Curling à Nice : une passion nocturne sur glace malgré le manque d'infrastructures
Connu pour son balayage caractéristique, le curling révèle des facettes bien plus ludiques et stratégiques. Pratiqué depuis le XVIᵉ siècle en Écosse, cette discipline souffre cruellement d'un manque d'infrastructures dans le Sud-Est de la France, malgré la ferveur de ses adeptes.
Un entraînement tardif dans l'unique patinoire disponible
Le Nice Curling Club (NCC), seule formation des Alpes-Maritimes, s'entraîne chaque mercredi de 22 heures à minuit à la patinoire Jean-Bouin. « On n'a qu'un seul créneau, sur la patinoire la plus utilisée de France. Ça dissuade la moitié des intéressés », explique Jacques Verger, président du club et cuisinier de profession. Les curleurs monégasques du Skating Club, privés de leur propre glace, rejoignent également cette session hebdomadaire.
La découverte d'un sport complexe et gratifiant
Clément, 38 ans, néophyte depuis janvier, partage son enthousiasme : « J'ai pensé à la séance du soir toute la journée ! L'ambiance est détendue, on n'a pas beaucoup de moyens mais ça rajoute ce côté convivial. » Il compare le curling à « les échecs sur glace », soulignant l'importance de la stratégie, de la précision et de la force physique. Philippe Thérias, trésorier du club, ajoute : « C'est très physique. Au plus on est gainé, au plus on a de l'équilibre pour gérer la trajectoire de la pierre. »

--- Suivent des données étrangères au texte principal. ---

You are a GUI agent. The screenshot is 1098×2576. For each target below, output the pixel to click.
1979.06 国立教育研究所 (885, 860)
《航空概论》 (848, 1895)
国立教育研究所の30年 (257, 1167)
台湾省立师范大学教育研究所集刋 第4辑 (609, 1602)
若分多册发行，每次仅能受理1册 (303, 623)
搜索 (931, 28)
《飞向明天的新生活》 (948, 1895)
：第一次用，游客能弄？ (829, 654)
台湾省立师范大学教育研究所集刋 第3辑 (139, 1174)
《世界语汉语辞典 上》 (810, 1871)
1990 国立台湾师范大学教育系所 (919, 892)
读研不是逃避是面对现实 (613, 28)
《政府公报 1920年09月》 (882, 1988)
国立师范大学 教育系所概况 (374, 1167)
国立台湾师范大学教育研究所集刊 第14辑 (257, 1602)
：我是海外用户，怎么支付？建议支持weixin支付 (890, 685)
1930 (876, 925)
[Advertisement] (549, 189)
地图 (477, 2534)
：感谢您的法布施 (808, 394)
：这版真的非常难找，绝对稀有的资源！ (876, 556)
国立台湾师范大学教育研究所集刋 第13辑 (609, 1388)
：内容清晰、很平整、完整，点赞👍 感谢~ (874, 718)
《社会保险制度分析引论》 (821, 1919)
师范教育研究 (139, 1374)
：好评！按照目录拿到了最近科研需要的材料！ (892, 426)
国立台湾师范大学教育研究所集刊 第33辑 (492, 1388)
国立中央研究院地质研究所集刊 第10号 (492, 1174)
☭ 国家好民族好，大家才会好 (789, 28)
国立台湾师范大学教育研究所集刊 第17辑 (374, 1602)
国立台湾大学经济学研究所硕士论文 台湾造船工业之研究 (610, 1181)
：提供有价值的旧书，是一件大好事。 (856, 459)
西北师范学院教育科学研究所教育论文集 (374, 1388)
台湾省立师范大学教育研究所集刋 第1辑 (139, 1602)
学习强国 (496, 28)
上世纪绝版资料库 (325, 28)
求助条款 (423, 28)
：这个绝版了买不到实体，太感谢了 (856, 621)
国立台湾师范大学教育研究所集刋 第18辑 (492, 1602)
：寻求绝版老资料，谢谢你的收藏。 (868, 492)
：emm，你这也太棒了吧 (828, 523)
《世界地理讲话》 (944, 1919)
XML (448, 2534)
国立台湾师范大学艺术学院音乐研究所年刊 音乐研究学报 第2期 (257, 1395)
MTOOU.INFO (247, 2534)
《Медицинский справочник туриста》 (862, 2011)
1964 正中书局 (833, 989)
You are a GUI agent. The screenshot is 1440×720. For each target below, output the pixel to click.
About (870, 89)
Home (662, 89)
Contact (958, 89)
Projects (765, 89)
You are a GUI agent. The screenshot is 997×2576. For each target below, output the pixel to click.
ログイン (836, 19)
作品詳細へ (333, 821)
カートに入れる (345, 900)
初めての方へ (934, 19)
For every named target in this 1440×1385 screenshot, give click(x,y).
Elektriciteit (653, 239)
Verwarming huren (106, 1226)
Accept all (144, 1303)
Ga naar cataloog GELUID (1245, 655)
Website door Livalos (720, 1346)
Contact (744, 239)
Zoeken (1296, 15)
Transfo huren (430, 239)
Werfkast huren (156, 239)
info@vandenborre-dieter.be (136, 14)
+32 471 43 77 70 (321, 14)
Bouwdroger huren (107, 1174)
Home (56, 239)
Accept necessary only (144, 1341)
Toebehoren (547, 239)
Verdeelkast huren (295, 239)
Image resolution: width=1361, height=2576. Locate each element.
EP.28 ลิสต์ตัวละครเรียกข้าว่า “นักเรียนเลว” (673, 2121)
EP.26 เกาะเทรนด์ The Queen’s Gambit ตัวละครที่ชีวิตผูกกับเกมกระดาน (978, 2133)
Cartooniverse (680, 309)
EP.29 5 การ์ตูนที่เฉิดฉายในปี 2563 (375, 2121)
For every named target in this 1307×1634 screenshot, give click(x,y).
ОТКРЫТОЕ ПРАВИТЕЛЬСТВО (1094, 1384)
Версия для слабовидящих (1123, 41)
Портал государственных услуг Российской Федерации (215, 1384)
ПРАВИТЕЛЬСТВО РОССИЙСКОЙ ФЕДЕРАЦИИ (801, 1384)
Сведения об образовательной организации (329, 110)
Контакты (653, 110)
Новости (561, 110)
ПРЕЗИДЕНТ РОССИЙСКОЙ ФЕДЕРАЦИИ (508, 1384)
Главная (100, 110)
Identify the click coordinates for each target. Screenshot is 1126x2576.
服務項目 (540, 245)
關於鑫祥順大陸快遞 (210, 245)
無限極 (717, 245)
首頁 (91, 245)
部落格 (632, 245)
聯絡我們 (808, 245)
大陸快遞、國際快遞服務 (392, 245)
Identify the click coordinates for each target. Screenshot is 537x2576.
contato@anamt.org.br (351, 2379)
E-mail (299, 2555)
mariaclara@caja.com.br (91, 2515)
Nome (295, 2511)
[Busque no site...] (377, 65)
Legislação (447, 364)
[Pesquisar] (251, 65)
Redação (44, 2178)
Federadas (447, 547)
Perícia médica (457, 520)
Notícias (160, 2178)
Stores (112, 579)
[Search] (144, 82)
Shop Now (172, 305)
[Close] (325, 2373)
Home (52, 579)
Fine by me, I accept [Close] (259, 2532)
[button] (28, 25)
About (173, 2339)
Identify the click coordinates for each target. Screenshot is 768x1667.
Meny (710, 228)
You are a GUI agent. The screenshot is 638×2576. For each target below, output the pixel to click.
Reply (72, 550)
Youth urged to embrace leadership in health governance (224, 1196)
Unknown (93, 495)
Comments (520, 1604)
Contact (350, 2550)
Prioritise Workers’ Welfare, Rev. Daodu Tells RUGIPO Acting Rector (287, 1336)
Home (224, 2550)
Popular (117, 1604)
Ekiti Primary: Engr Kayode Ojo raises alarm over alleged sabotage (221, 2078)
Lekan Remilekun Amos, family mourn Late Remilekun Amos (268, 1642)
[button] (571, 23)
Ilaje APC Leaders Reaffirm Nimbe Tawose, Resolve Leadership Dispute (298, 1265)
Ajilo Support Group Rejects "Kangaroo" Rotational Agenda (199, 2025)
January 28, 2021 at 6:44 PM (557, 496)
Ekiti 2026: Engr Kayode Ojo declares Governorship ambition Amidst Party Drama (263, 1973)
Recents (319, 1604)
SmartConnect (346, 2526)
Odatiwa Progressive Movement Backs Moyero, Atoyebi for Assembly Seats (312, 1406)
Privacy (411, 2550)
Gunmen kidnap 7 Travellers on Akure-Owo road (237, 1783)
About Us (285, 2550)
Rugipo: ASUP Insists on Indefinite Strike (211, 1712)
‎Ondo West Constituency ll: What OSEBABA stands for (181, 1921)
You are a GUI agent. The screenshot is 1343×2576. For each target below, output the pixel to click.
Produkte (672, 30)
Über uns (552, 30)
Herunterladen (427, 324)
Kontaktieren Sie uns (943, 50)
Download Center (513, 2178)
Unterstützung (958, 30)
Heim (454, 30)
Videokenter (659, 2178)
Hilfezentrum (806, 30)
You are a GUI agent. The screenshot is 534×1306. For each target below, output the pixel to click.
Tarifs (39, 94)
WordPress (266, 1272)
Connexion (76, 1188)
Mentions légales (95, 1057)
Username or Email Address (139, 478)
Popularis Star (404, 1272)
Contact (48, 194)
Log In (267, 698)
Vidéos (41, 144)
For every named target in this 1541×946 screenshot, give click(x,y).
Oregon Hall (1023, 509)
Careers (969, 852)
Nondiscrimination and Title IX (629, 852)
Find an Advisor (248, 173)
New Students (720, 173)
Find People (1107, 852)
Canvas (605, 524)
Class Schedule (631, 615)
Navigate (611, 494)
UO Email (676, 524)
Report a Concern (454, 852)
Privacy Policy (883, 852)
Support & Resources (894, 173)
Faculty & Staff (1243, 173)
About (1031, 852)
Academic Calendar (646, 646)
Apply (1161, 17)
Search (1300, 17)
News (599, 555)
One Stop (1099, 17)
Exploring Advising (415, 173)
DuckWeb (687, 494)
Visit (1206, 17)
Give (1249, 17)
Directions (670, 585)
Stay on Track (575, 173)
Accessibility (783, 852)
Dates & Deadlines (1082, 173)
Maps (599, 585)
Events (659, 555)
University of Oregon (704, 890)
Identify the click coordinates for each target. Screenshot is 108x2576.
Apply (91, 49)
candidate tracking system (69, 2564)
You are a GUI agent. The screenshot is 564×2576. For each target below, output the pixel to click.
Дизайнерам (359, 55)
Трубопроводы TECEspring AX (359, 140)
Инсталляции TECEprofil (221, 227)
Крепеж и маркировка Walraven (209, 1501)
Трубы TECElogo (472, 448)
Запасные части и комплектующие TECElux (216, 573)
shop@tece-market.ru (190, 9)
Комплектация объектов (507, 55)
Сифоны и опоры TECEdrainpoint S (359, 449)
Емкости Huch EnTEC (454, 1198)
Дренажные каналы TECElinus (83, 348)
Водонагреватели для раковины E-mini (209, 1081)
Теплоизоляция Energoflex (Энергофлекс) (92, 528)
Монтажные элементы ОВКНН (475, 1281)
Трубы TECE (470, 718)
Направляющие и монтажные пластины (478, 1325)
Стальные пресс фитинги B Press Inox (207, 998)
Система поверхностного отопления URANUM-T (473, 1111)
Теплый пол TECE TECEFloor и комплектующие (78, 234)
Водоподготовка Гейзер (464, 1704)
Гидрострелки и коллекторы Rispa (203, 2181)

Des équipements améliorés mais des défis persistants
Le club dispose désormais de 31 balais et de pierres conservées dans une chambre froide, évitant les problèmes de fonte de la glace. Cependant, l'absence de piste dédiée – seulement trois clubs en France en possèdent – limite la progression. « Dans l'idéal, il faudrait jouer sur une glace prévue pour le curling, différente de celle du hockey », estime Jacques Verger. Malgré cela, les 16 licenciés et une soixantaine de novices cette saison découvrent un sport où « on peut rapidement progresser ».
Un avenir prometteur malgré les obstacles
Avec seulement 300 licenciés en France, le curling reste confidentiel. Pourtant, Nice enverra pour la première fois deux équipes aux championnats du monde vétérans à Genève en avril. Pascal Thiriot, ancien sélectionné pour les JO d'Albertville 1992, insiste sur l'importance du mental : « Faire un bon lancer, c'est une affaire de concentration, de confiance en soi. » Dans ce sport de glisse, chaque pas compte pour faire avancer la pierre… et la discipline.